# ACTIVITY
Leave the pictures out and reproduce, exactly, the lines from the one with "You are a computer-use agent. The image" through the end of the entries below.

# TASK INPUT
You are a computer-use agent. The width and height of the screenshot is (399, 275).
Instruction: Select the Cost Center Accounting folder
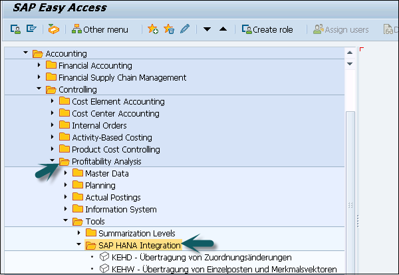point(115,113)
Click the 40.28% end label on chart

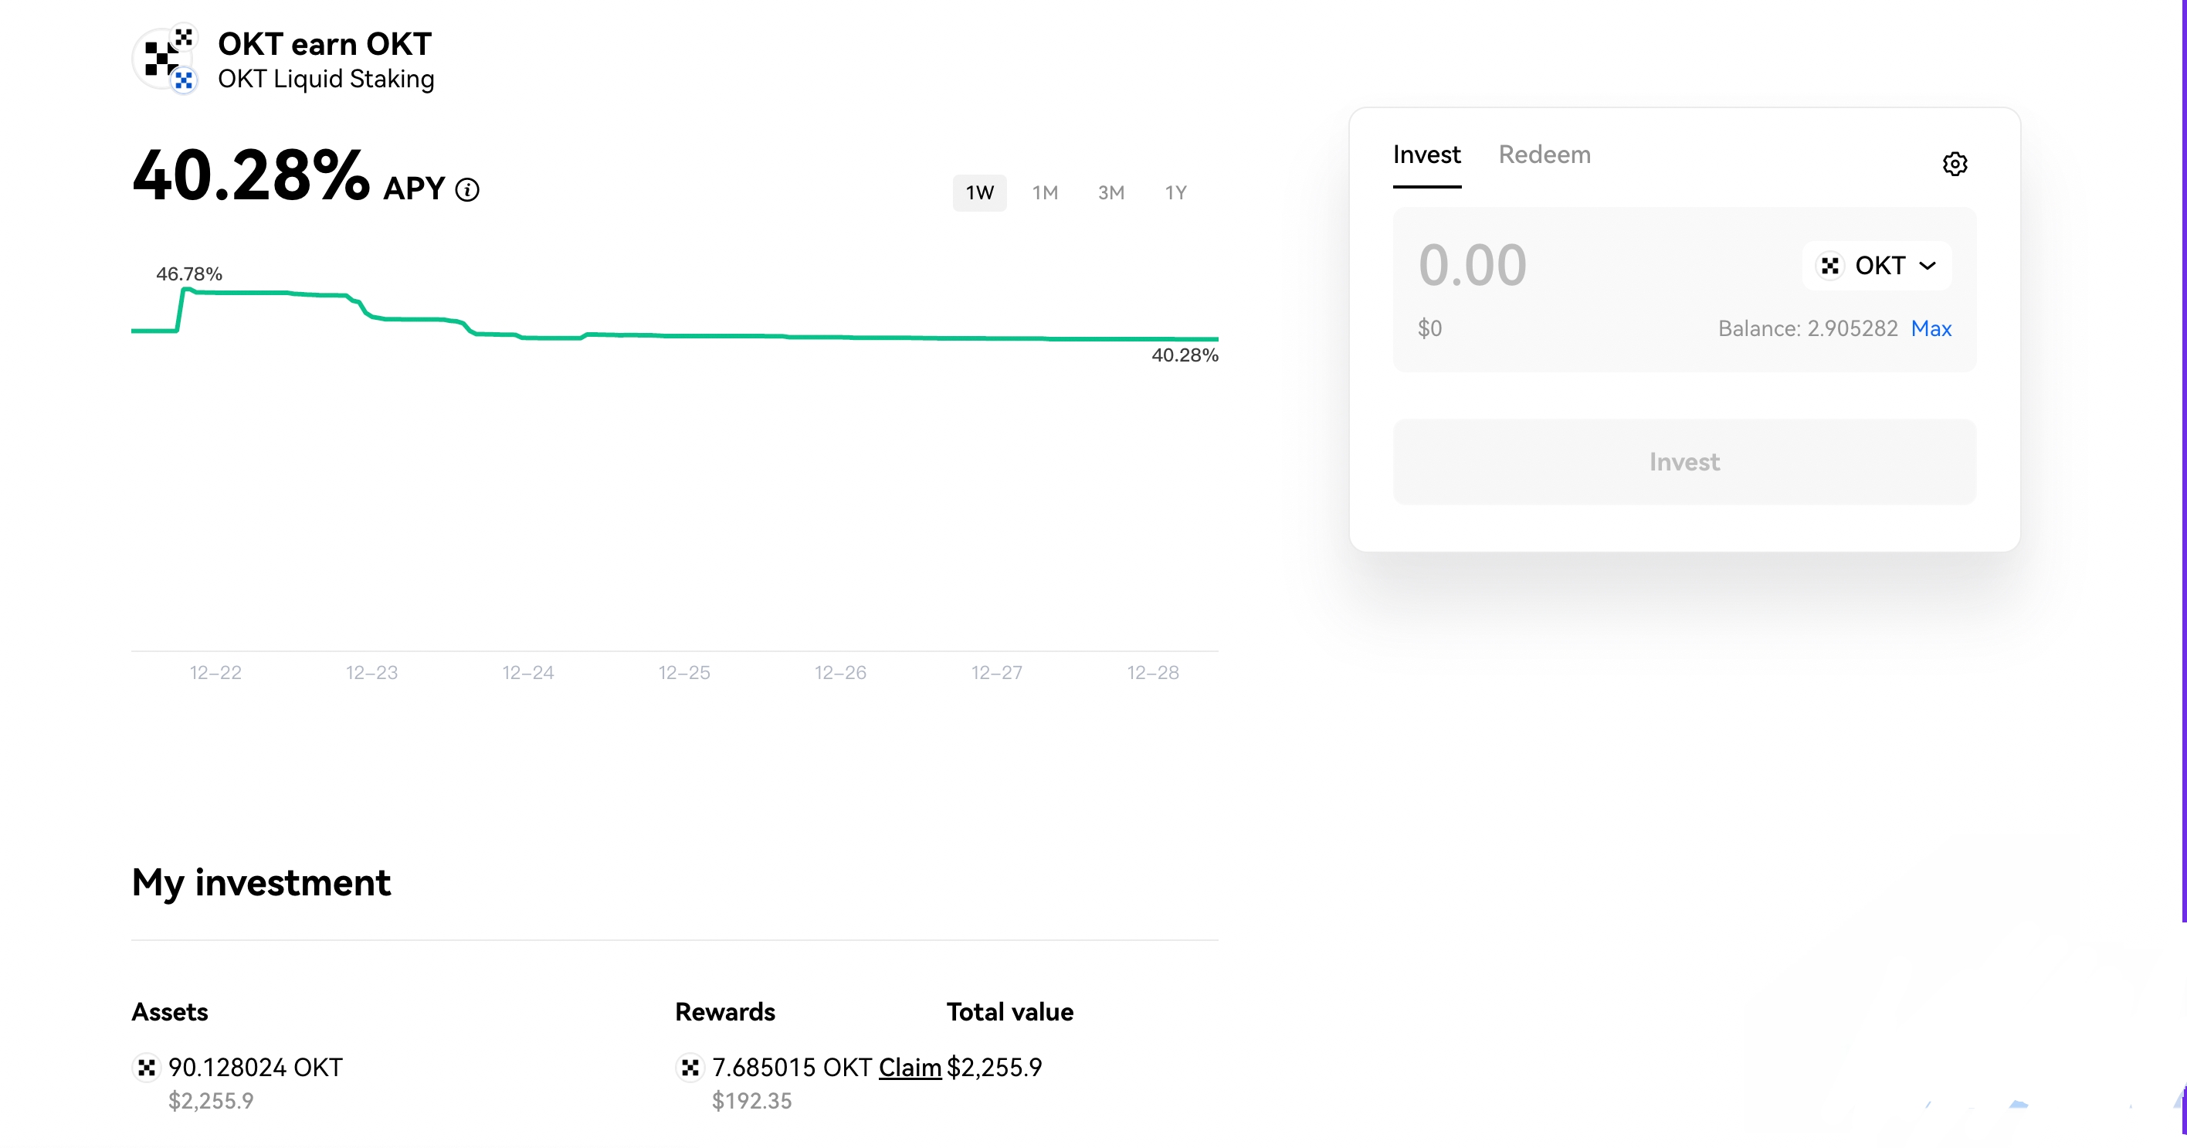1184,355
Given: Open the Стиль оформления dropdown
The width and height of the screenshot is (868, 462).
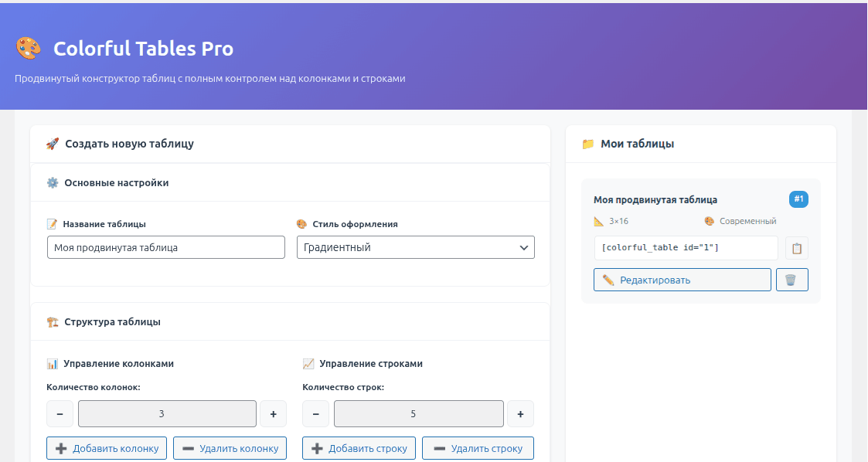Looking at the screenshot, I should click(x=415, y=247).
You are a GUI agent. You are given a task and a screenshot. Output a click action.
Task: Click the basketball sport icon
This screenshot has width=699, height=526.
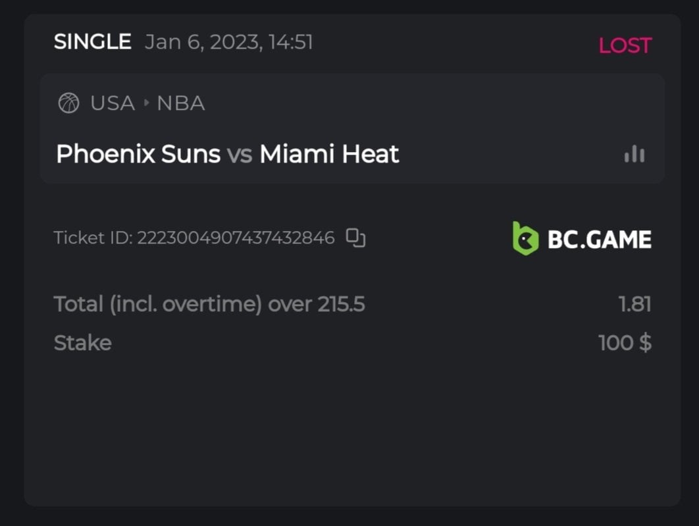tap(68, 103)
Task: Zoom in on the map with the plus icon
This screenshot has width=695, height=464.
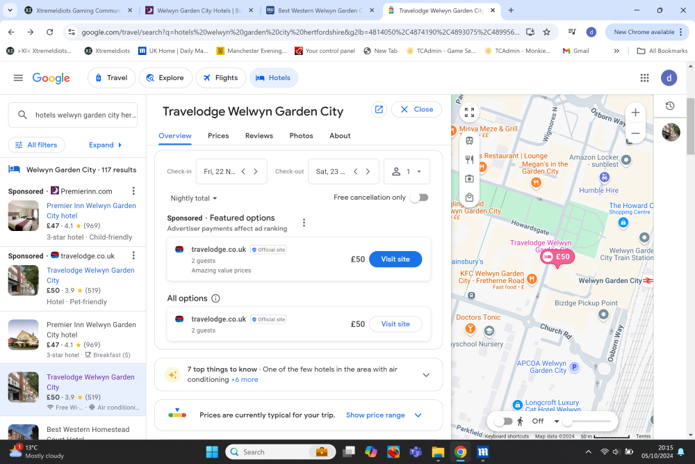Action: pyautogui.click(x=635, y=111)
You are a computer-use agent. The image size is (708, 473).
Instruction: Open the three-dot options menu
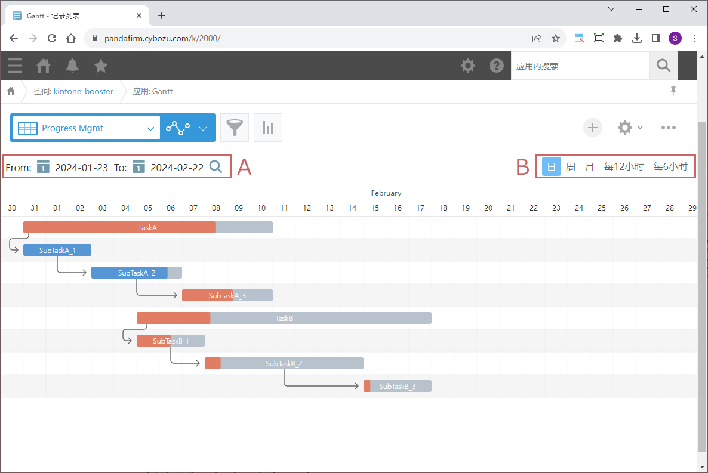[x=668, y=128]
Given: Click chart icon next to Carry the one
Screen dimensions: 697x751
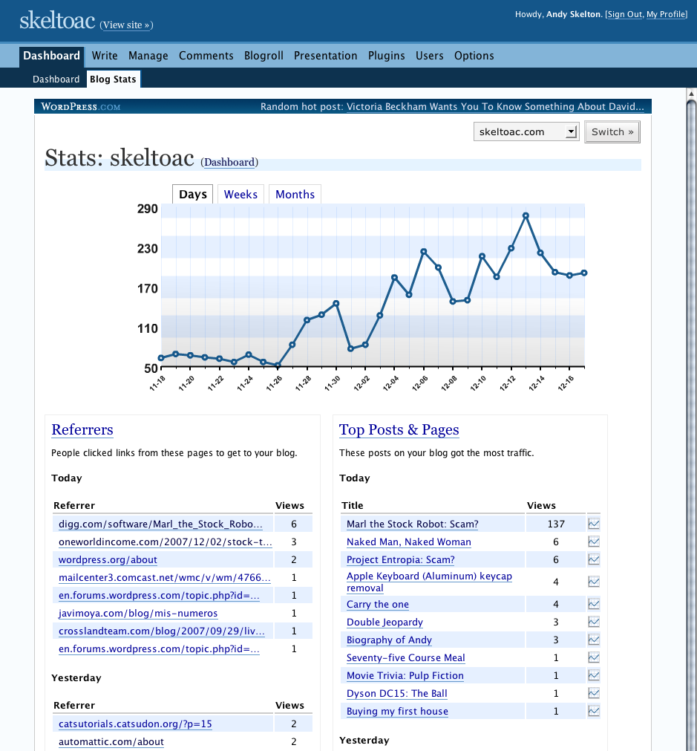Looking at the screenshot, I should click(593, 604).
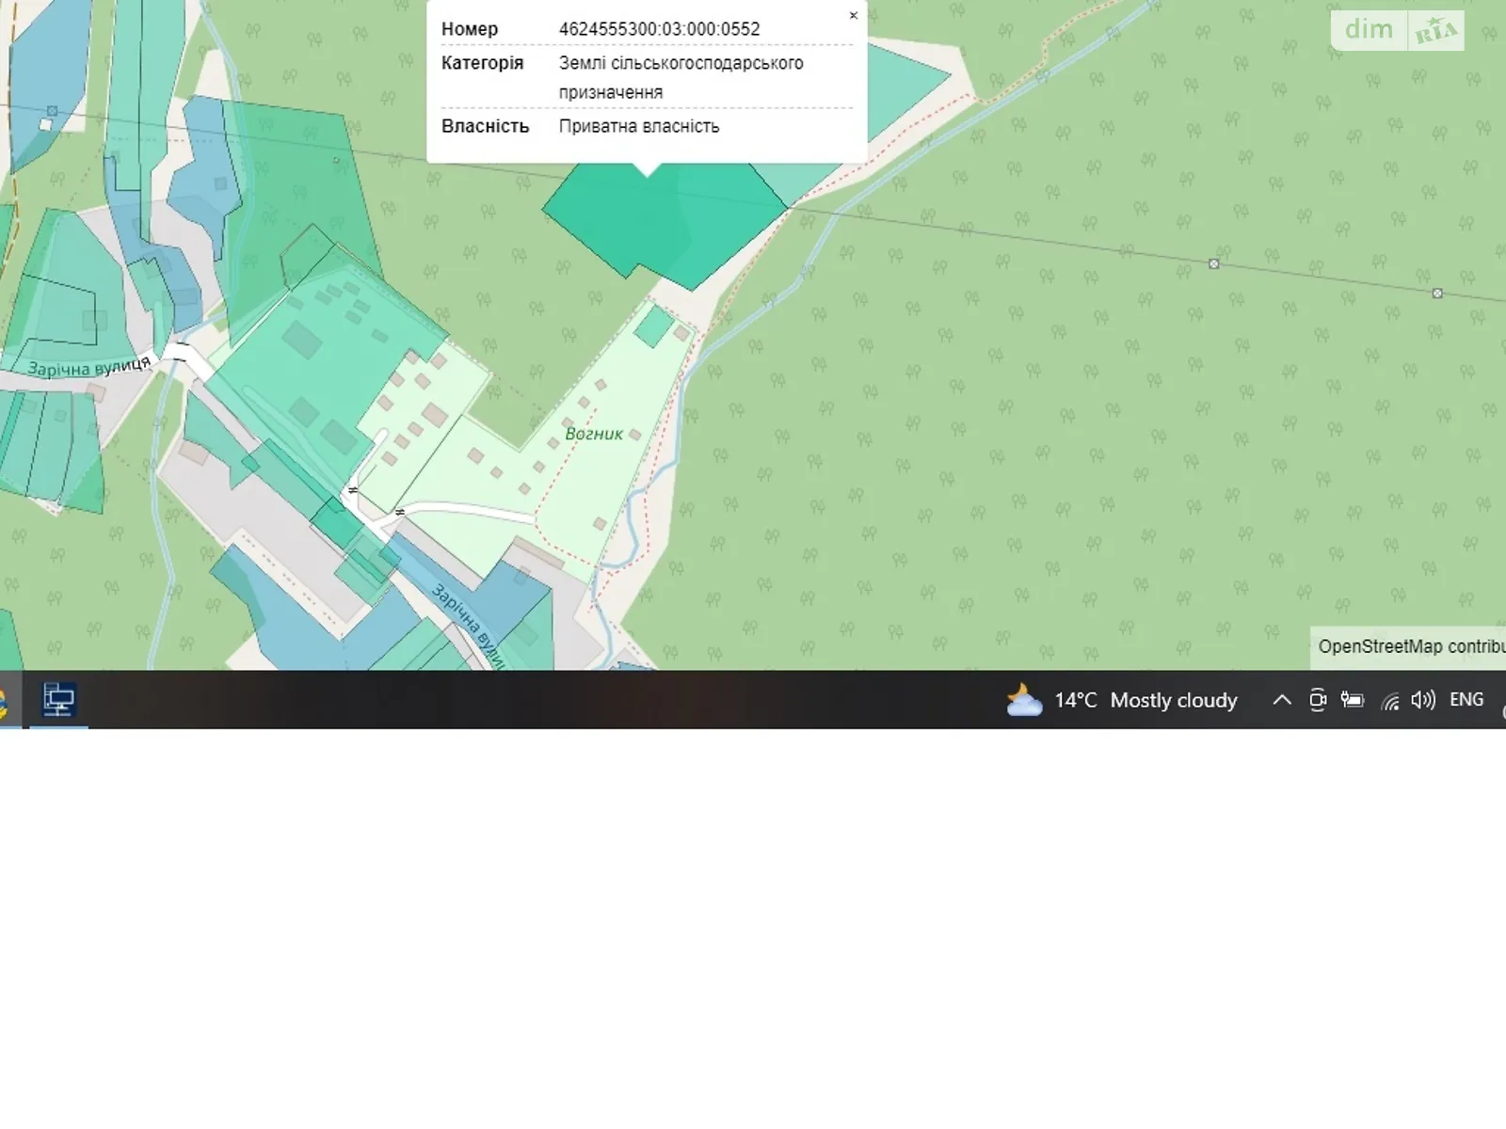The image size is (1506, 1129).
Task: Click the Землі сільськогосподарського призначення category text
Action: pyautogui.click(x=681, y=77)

# WRITTEN ANSWER
You are a computer-use agent. The image size is (708, 473).
Instruction: Open the three-dot options menu
[x=668, y=128]
Given: Click chart icon next to Carry the one
Screen dimensions: 697x751
Looking at the screenshot, I should click(593, 604).
The image size is (1506, 1129).
Task: Click the Землі сільськогосподарського призначення category text
Action: pyautogui.click(x=681, y=77)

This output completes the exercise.